I don't foresee interstellar space travel happening for another 500 - 1000 years for humans. Solar radiation is one thing, and it is possible that a good solution to that radiation might be found soon for the protection of future astronauts to Mars. But interstellar radiation is a whole different area of which nobody knows what effect it would have on the human body.
jonesdave
3 / 5 (4) Nov 25, 2018

In other news, Nasaspaceflight forums posted Voyager 2 particle data that implies it may have joined Voyager 1 into interstellar space during the last few days. So FWIW a modicum of interstellar travel is possible, and even scientifically interesting.


Thanks for that I shall go have a look.
rrwillsj
2.3 / 5 (3) Nov 25, 2018
Make up your damn minds?
If Earth sciences are is so damn interesting? How about more support & funding for research here on Earth?

It is not the vaguely few, trivial similarities that may be discovered between the Earth & Mars, that are important.

It is whatever differences we find on Mars that will propel a multitude of sciences forward.

For instance, the thousands of mineral combinations that are unique to a Living World's active geology, hydraulic cycles & biological processing.

What we discover on Mars will be a lot simpler but unique to it's own history.

I expect most of the Mars enthusiasts too collapse.
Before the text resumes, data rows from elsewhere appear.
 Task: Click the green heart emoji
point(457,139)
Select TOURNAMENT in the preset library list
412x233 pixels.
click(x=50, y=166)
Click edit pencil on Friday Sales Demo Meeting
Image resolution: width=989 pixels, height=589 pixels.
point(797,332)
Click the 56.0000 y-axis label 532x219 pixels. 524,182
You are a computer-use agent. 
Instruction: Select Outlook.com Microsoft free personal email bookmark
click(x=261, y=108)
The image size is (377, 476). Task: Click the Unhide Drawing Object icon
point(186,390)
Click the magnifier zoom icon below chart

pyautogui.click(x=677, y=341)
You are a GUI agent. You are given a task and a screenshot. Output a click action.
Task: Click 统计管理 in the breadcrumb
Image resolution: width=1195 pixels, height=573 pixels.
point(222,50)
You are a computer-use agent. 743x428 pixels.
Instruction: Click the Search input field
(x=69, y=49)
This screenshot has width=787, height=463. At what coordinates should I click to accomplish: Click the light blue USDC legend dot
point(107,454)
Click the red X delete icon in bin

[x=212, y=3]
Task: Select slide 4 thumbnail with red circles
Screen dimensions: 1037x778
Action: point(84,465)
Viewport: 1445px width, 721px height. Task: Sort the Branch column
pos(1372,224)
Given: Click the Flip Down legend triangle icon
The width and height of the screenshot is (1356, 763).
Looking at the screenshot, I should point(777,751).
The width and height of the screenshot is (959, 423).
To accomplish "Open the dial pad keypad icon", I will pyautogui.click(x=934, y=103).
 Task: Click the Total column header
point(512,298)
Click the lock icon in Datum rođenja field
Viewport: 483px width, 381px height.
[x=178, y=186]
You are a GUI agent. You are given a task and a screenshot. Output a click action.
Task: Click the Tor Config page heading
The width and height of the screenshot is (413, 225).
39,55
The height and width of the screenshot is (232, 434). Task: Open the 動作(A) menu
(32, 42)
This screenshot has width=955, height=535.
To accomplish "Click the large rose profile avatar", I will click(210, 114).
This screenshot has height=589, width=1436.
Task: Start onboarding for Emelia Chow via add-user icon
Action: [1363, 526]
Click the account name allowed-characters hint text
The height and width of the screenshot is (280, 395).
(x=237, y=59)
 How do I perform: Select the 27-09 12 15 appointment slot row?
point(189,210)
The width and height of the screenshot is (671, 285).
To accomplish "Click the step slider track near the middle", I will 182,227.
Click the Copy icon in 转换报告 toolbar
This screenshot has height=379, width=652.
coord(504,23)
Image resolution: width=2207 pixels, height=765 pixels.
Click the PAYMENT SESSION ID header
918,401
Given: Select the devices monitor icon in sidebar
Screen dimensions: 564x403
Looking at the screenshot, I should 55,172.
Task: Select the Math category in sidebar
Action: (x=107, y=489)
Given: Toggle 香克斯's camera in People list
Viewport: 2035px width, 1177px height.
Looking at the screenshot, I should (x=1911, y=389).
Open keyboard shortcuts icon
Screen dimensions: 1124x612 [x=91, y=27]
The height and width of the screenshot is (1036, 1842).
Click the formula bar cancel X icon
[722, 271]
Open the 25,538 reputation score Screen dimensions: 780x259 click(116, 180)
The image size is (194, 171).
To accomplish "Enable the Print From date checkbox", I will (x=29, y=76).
Sobbing out their bitter disappointment when it finally dawns on them the reality of limited output.

One might hope they would show an adult level of equanimity. But, well, don't hold your breath!

Instead I hope they would calmly accept the results. Using the actual data collected, as a motivation for further exploration of other dead, failed worlds.
FredJose
1 / 5 (4) Nov 26, 2018
InSight can teach us how our solar system's rocky planets formed 4 1/2 billion years ago and why they turned out so different.
...we'd really like to know why one planet goes one way, another planet goes another ...

Well, Mr Barnerdt, if you start off with the wrong assumptions then you will struggle to get to a satisfactory answer. Since planets ( and stars for that matter ) cannot "form" all by themselves from clouds of dust ( I'd like to have someone demonstrate that this can and does happen ) then they must have been created that way. That is the only explanation that can account for all the anomalies we find in the solar system: Venus turning the wrong way, Uranus rolling on it's side, Jupiter with half the rotational energy, pluto and moons that are still geologically active, Mercury that still has a magnetic field that is rapidly decreasing, earth with lots of water, comets that still exist(with none in the Kuiper belt or mythical oord cloud) etc.etc.etc.
SCVGoodToGo
5 / 5 (2) Nov 27, 2018
Fred, go be pious somewhere else.
jonesdave
3 / 5 (4) Nov 27, 2018
Fred, go be an ignorant bloody clown somewhere else.


FTFY.
SCVGoodToGo
5 / 5 (2) Nov 27, 2018
Fred, go be an ignorant bloody clown somewhere else.


FTFY.


While I try to refrain from blatant ad hominem fallacies in my comments, yeah, that's exactly what I mean.